> ИСХОДНОЕ ЗАДАНИЕ: По какому пути, как верил Белинский по воспоминаниям Тургенева в исходном тексте, России следовало идти?

Тургенев говорил о психологических причинах человеческого стремления к бессмертию, в согласии с Фейербахом отрицая потустороннее бытие: «То, что человек называется Богом, есть сущность самого человека, проектированная в бесконечность и противопоставленная ему, как нечто самостоятельное. Человек, как утверждает Фейербах, сам творит божественное начало по своему образу и подобию». — «Но человек по своей природе — слабое, смертное существо, каждый из нас на ниточке висит, бездна ежеминутно под ним разверзнуться может... А он очаровывается поэтическими тайнами, тянется к утонченным переживаниям, мечтает о бессмертии. Значит, кто-то вдохнул в него сверхчеловеческий идеал... Если эта несправедливость мирового устройства — краткость жизни человека перед вечностию — осознается мною, тревожит мое сердце, значит, есть во мне более одухотворенная точка отсчета, более высокая, чем мое смертное, земное существо!» — «Да, но по Фейербаху, это не божественная сила, а еще не реализованные потенциальные возможности нашей природы, находящейся в становлении и развитии. И если суждено человечеству достигнуть бессмертия, то оно осуществится не божественными, а человеческими силами, ибо всё великое совершается через людей»». — «Но где же справедливость! — возмущался Белинский. — Что мне в том, что разумность восторжествует, что в будущем будет хорошо, если судьба велела мне быть свидетелем торжества случайности, неразумия, животной силы!»

Так в долгих спорах проходили часы и дни, пока Белинский не удовлетворился выводами новой философии и, отложив размышления о капитальных вопросах, возвратился к ежедневным трудам и занятиям. Возникли разговоры о иных, «земных» вещах, о развернувшейся борьбе между славянофилами и западниками по поводу исторической будущности России. Белинский «был западником не потому только, что признавал превосходство западной науки, западного искусства, западного общественного строя, — вспоминал Тургенев, — но и потому, что был глубоко убежден в необходимости восприятия Россией всего выработанного Западом — для развития собственных её сил, собственного её значения. Он верил, что нам нет другого спасения, как идти по пути, указанному нам Петром Великим, на которого славянофилы бросали тогда свои отборнейшие перуны». Но в то же время критик предостерегал от рабского, слепого подражания Западу, от бездумного перенесения на русскую почву результатов западноевропейского развития. «Принимать результаты западной жизни, применять их к нашей» можно, только «соображаясь с особенностями породы, истории, климата — впрочем, относиться к ним свободно, критически — вот каким образом могли мы, по его понятию, достигнуть наконец самобытности, которою он дорожил гораздо более, чем предполагают. Белинский был вполне русский человек, даже патриот <...> благо родины, её величие, её слава возбуждали в его сердце глубокие и сильные отзывы. Да, Белинский любил Россию; но он также пламенно любил просвещение и свободу: соединить в одно эти высшие для него интересы — вот в чем состоял весь смысл его деятельности, вот к чему он стремился».

> ФРАГМЕНТ НАБОРА ДАННЫХ:

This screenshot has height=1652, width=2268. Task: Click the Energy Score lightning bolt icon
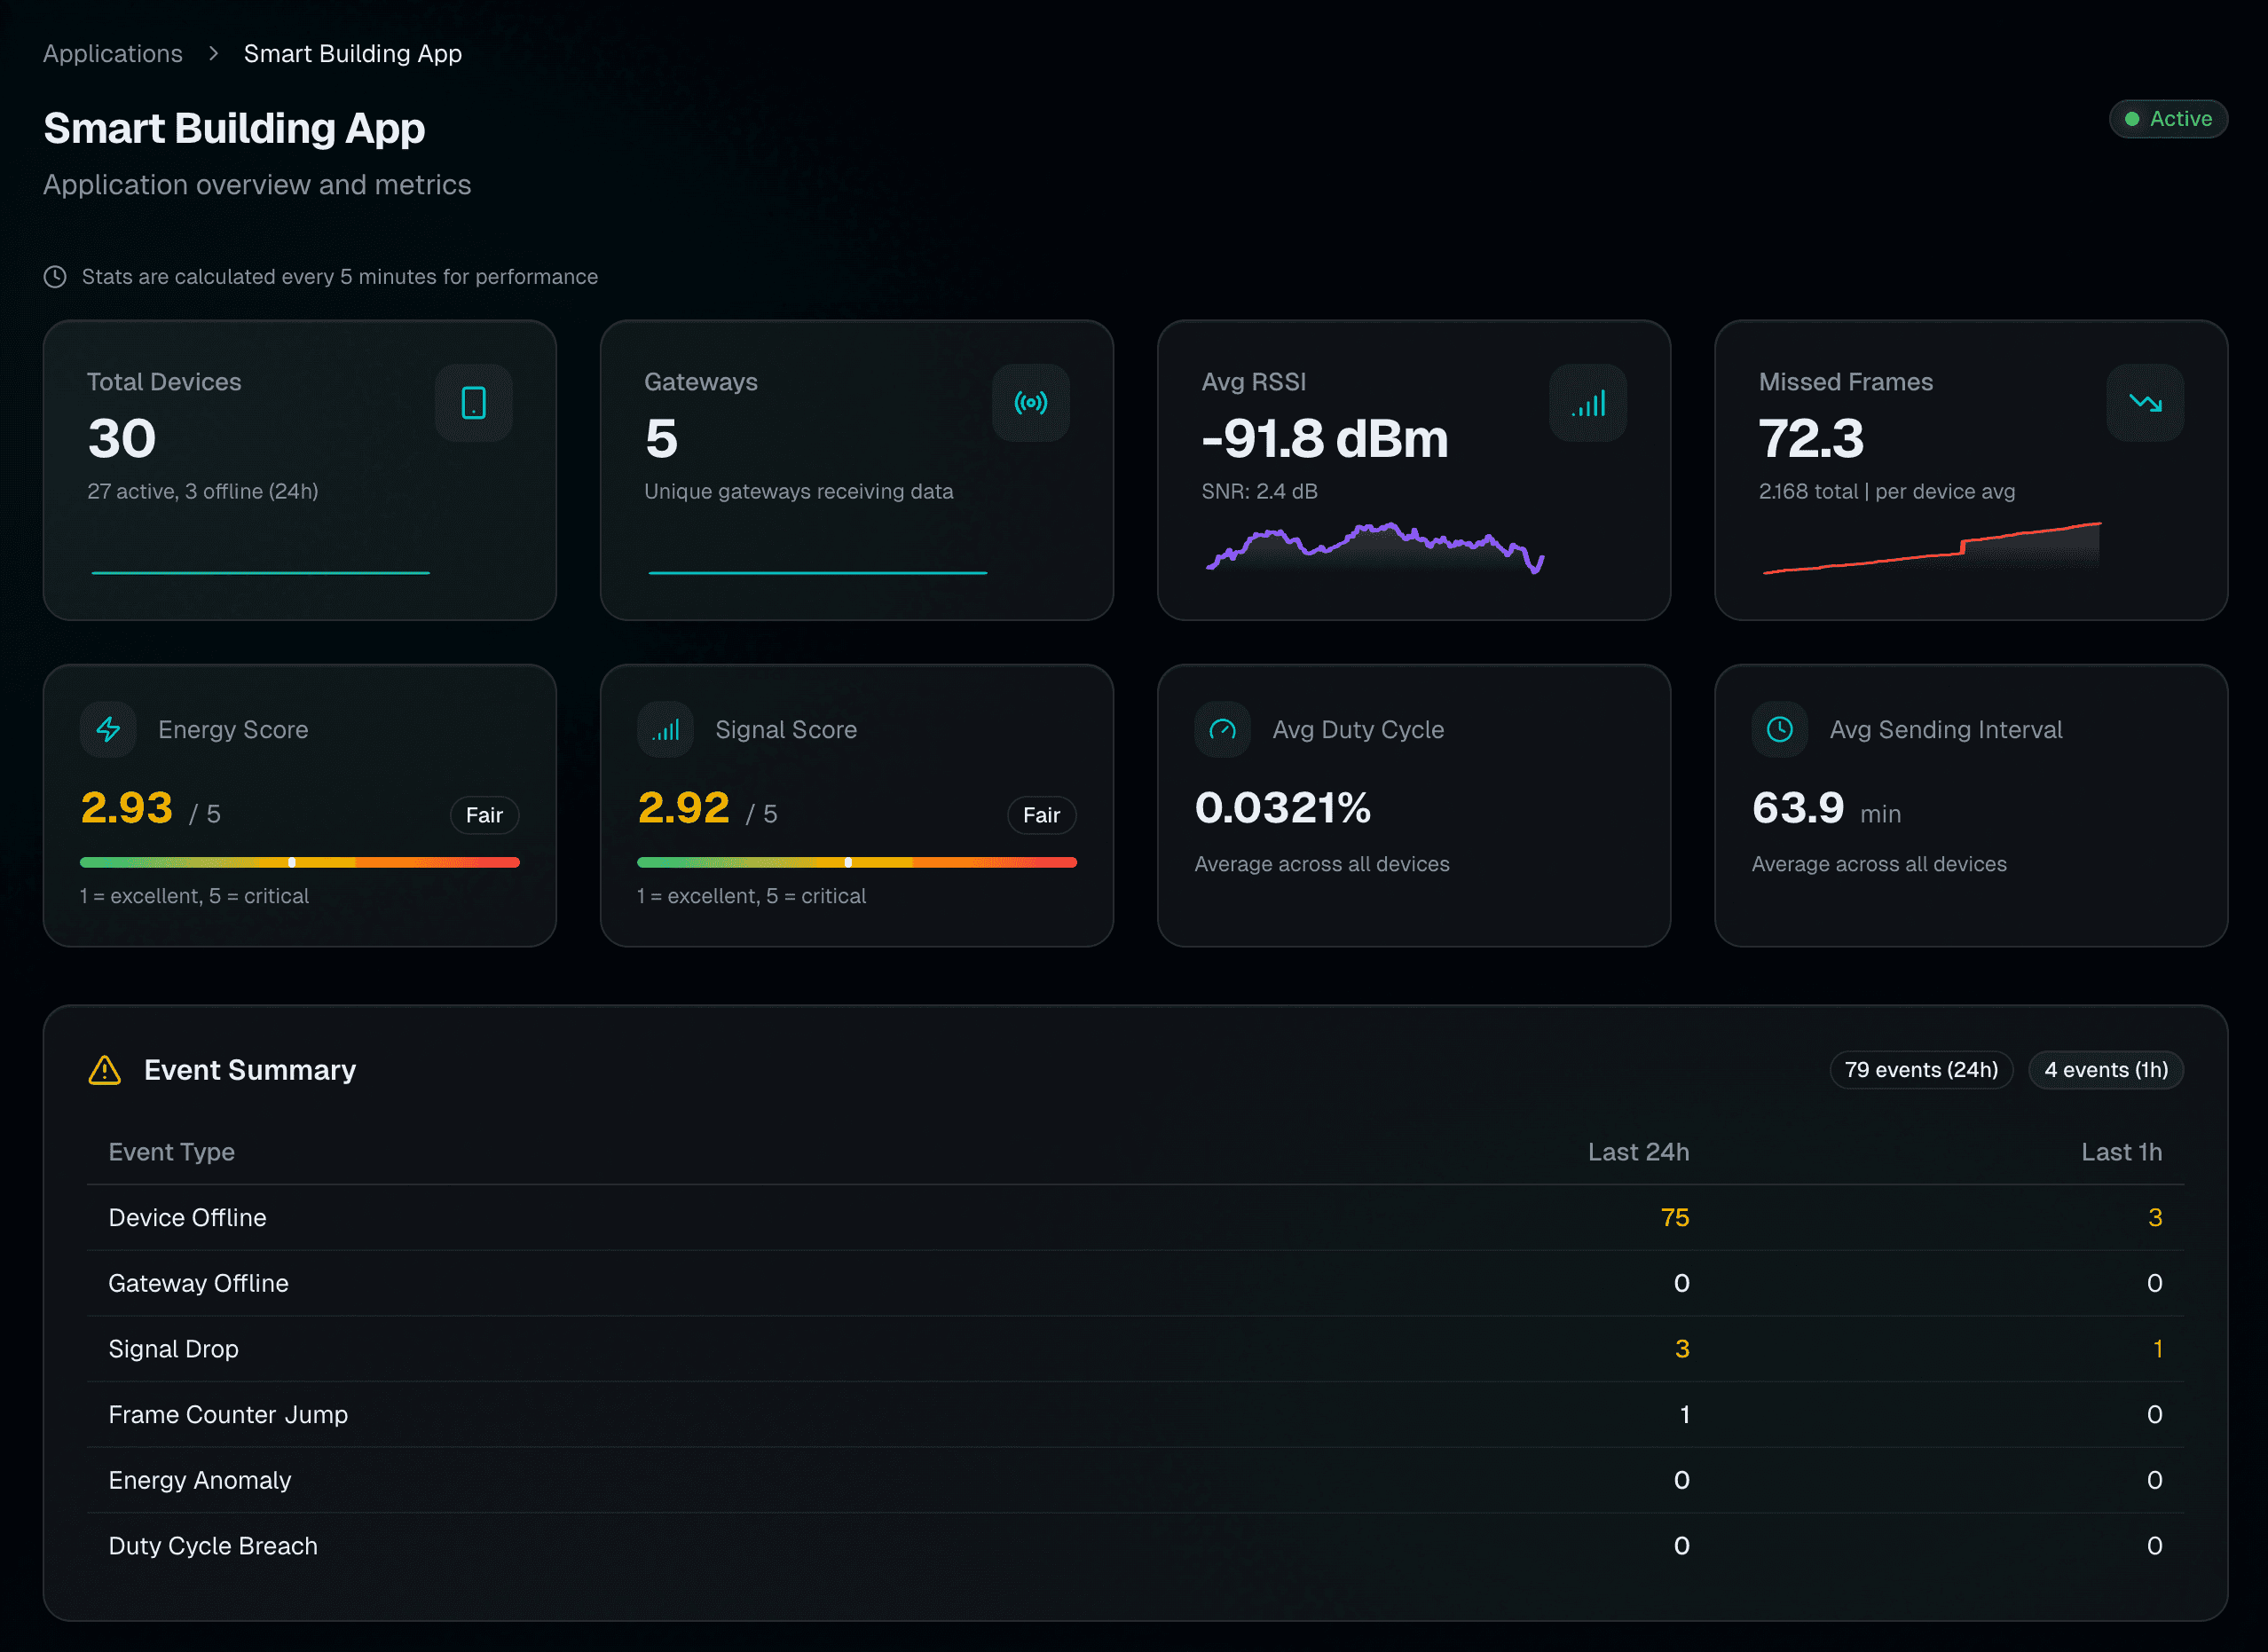(x=108, y=729)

> ОБРАЗЕЦ ОТВЕТА: По пути, указанному Петром Великим.